# Crumb topping for french apple pie



## sue999999 (Apr 13, 2002)

Hi, I was wondering if someone could help me with the crumb toppng for french apple pies. The recipe I have been using gets soggy very quickly. Would I need to do something different with the apple filling or with the crumb topping, my recipe for topping uses flour, butter and brown sugar. Thanks.


----------



## kimmie (Mar 13, 2001)

I think rolled oats would be a nice addition and take care of the sogginess.


----------



## marmalady (Apr 19, 2001)

What recipe are you using for your crumb topping?
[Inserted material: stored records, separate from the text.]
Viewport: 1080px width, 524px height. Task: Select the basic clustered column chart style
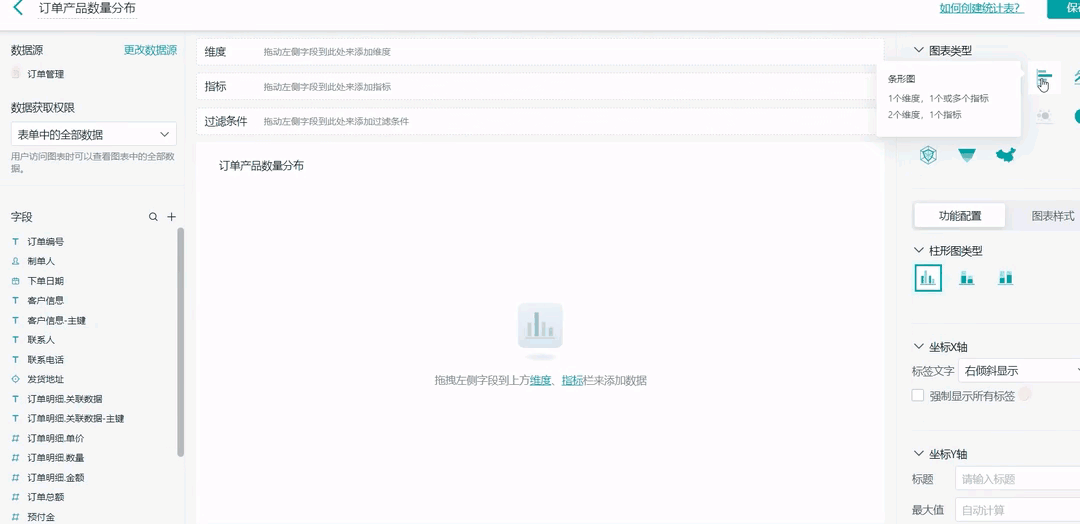928,278
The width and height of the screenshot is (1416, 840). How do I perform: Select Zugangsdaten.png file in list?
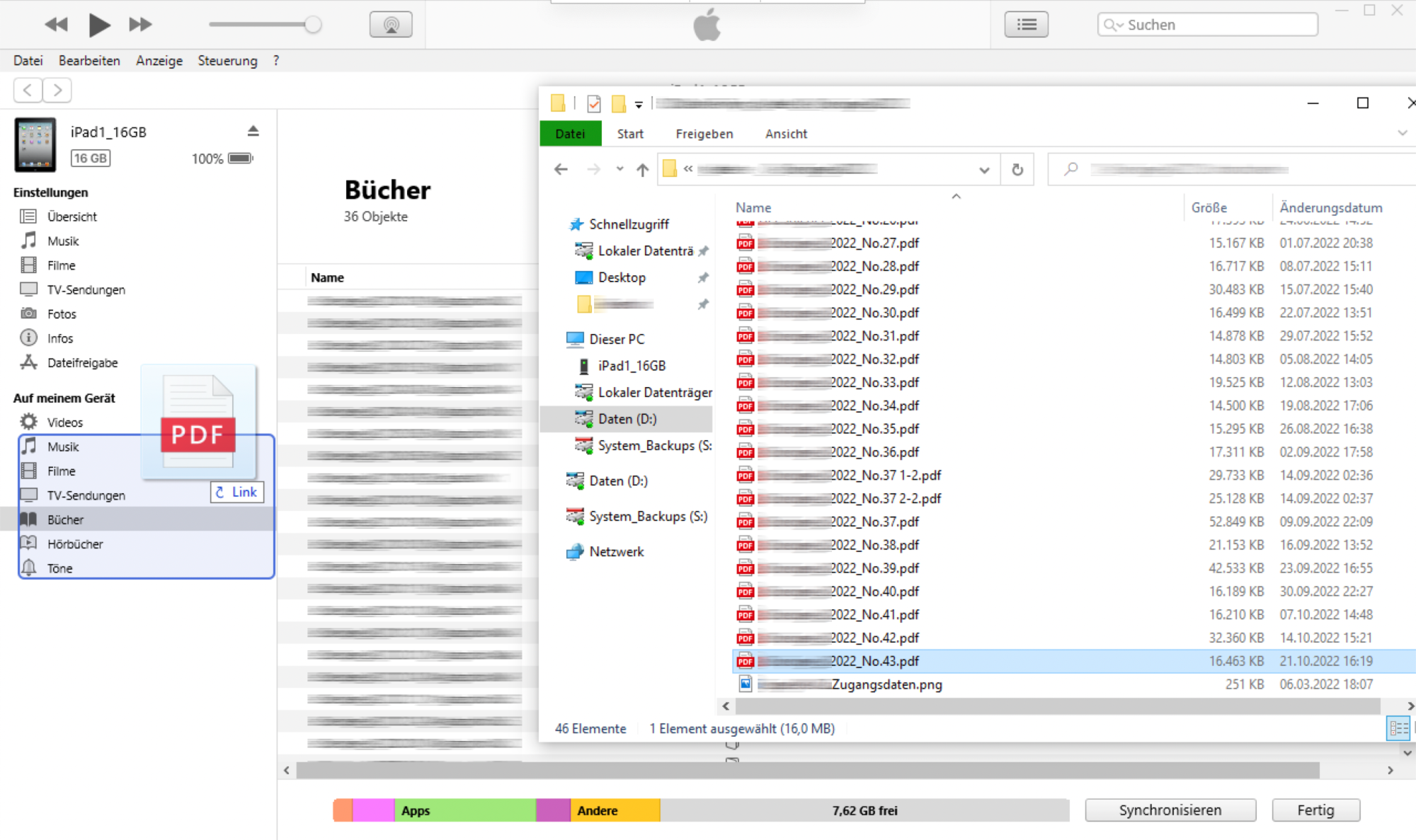tap(886, 684)
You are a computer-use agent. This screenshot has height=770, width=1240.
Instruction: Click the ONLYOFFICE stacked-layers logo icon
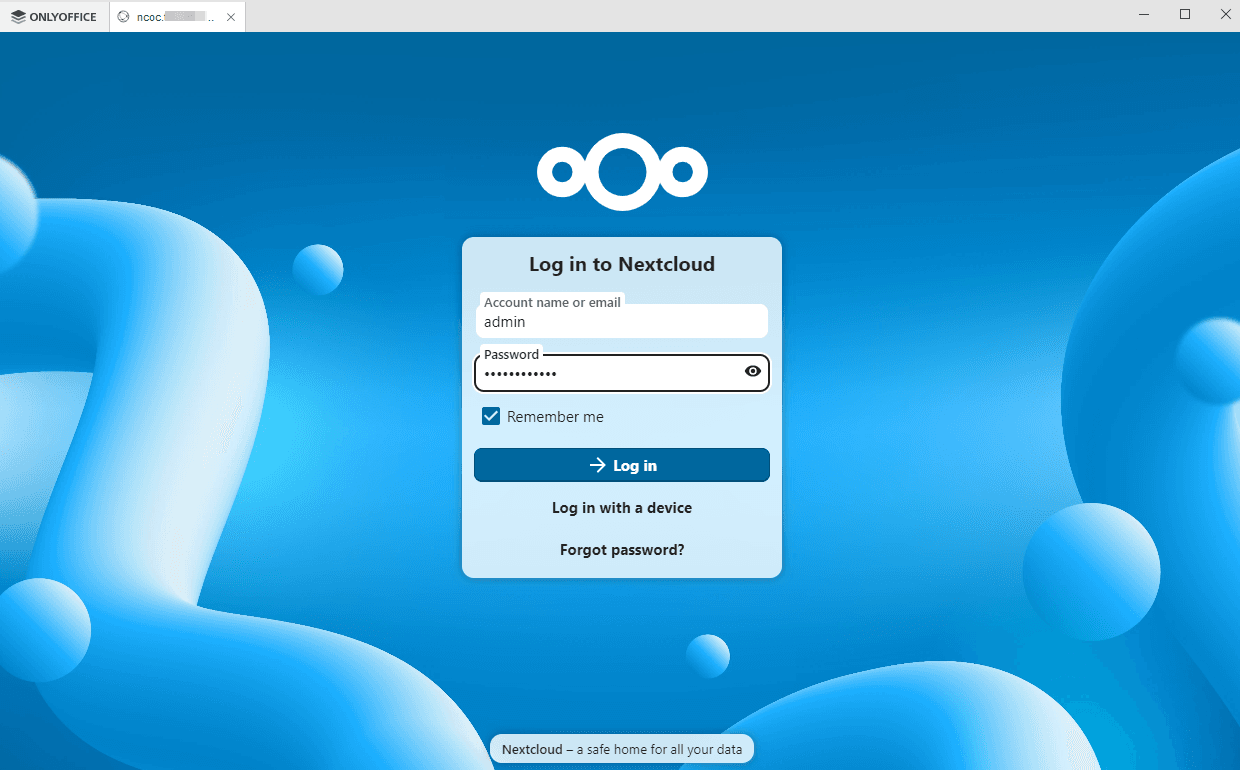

I use butter, a little flour, brown sugar, vanilla, and lots of cinnamon and a little nutmeg, and mix it with my fingers til it's still got fairly big 'crumbles' but is holding together. Are your pies very juicy? Maybe your topping is absorbing the liquid from the apples as they cook down, in which case adding more thickener to the filling might help. 

Now I'll shut up and let our real experts - the bakers - take over!


----------



## w.debord (Mar 6, 2001)

There could be many reasons why:

You might not be thickening your apples enough (but once you pie cools off how is your filling? Is it thickish or runny?) It your apple filling sets nice then that's not your problem.

You might not be using enough topping, a certain amount will bake down into the top of your apple layer. It's not uncommon to need to double your toppings on a pie or crisp. It's possible your recipe is skimpy. How much topping does your recipe make, 1 c. or more?

It's also possible that your topping has too much butter to flour and sugar so it melts down too much. Bake some of your topping on a sheet pan to test it. Does it remain like a topping/crumb or does it melt down so it looks like a cookie? If it melts down too much then you need to change your recipe.


If you want, post your topping recipe and we should be able to narrow down what's happening from that.


----------



## monpetitchoux (Apr 24, 2001)

You can try pre-baking your streusel topping separately before topping off the pie. I do this for my streusel that I put over banana muffins. Crunchy everytime and keeps at room temperature (like cookies do).

I agree with WDB. It'll help us to help you if you post your recipe.


----------



## sue999999 (Apr 13, 2002)

omit butter and top apples with this mixture, 1 c. flour, 1/2 c. firm butter, and 1/2 c. brown sugar, mix until crumbly. I usually double this when I'm making a pie cause I like topping Thanks everyone for your help.


----------



## sue999999 (Apr 13, 2002)

thanks


----------



## w.debord (Mar 6, 2001)

Man I don't have a recipe infront of me to compare, but it looks like too much butter to me. I'd mix with about half that amount of butter.


----------



## pjm333 (Nov 6, 2001)

sue
A simple streusel recipe to remember is
1 # butter
1# sugar
2 # flour A.P
cinn to taste
beat butter & sugar ..light and fluffy add flour and cinn on low speed until streusel forms...

pat


----------



## angrychef (Jan 15, 2001)

My recipe for crumb topping is like Patrick's, except I replace a portion of the flour with quick oats and use 1/2 white 1/2 brown sugar. The general rule is equal parts sugar and butter, double the flour.

Sue, since your working with cups and such a small amount, try either decreasing your butter to 1/4 cup(2 oz.) or increasing your flour to 1 3/4 cups and adding 1 more T. of sugar(make sure you pack that brown sugar). To prebake the crumble, just scatter onto a sheetpan in an even layer, bake until golden brown at 350F(about 10 min.) and then when it cools a bit, break up the little clumps into crumbly pieces.


----------



## sue999999 (Apr 13, 2002)

thanks everyone, I'll give these recipes a try.


----------



## kimmie (Mar 13, 2001)

Crumble topping

1 cup flour
1 cup nibbed almonds
2/3 cup vanilla sugar
a sprinkling of ground cinnamon or cloves (optional)

Mix the ingredients together quickly with your fingertips and pour them over the top of your apples, flattening it evenly by hand.

from: The Art of the Tart


----------